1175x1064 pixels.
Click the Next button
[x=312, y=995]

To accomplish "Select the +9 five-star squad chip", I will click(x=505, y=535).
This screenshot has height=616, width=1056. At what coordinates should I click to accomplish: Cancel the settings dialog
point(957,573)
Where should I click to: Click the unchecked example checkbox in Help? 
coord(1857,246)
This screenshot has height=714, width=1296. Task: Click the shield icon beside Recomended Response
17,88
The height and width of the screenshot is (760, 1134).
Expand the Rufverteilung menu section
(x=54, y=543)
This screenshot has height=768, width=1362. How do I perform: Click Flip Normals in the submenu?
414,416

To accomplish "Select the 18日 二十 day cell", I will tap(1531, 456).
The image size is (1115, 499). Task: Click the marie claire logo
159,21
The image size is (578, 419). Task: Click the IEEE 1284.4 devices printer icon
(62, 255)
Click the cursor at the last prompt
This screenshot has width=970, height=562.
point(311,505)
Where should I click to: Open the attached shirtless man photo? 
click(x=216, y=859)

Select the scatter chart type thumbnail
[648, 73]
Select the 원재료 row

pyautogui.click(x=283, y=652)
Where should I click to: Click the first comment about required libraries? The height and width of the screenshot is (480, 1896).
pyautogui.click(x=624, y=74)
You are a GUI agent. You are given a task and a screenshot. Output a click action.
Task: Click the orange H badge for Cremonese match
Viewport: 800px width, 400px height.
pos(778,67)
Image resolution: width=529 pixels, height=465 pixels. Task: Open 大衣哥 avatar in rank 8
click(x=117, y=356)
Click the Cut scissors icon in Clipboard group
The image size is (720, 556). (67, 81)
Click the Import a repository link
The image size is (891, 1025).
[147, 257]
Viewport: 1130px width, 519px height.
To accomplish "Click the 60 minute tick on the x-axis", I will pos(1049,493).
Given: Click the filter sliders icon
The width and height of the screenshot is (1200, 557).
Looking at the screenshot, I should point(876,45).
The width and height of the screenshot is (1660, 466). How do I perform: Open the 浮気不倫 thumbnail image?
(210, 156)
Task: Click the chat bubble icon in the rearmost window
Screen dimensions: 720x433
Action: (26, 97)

--

PROMPT:
Gather up every line in the data above that contains the word "will", copying each one.

OUTPUT:
To accomplish "Select the +9 five-star squad chip", I will click(x=505, y=535).
To accomplish "Select the 18日 二十 day cell", I will tap(1531, 456).
To accomplish "Click the 60 minute tick on the x-axis", I will pos(1049,493).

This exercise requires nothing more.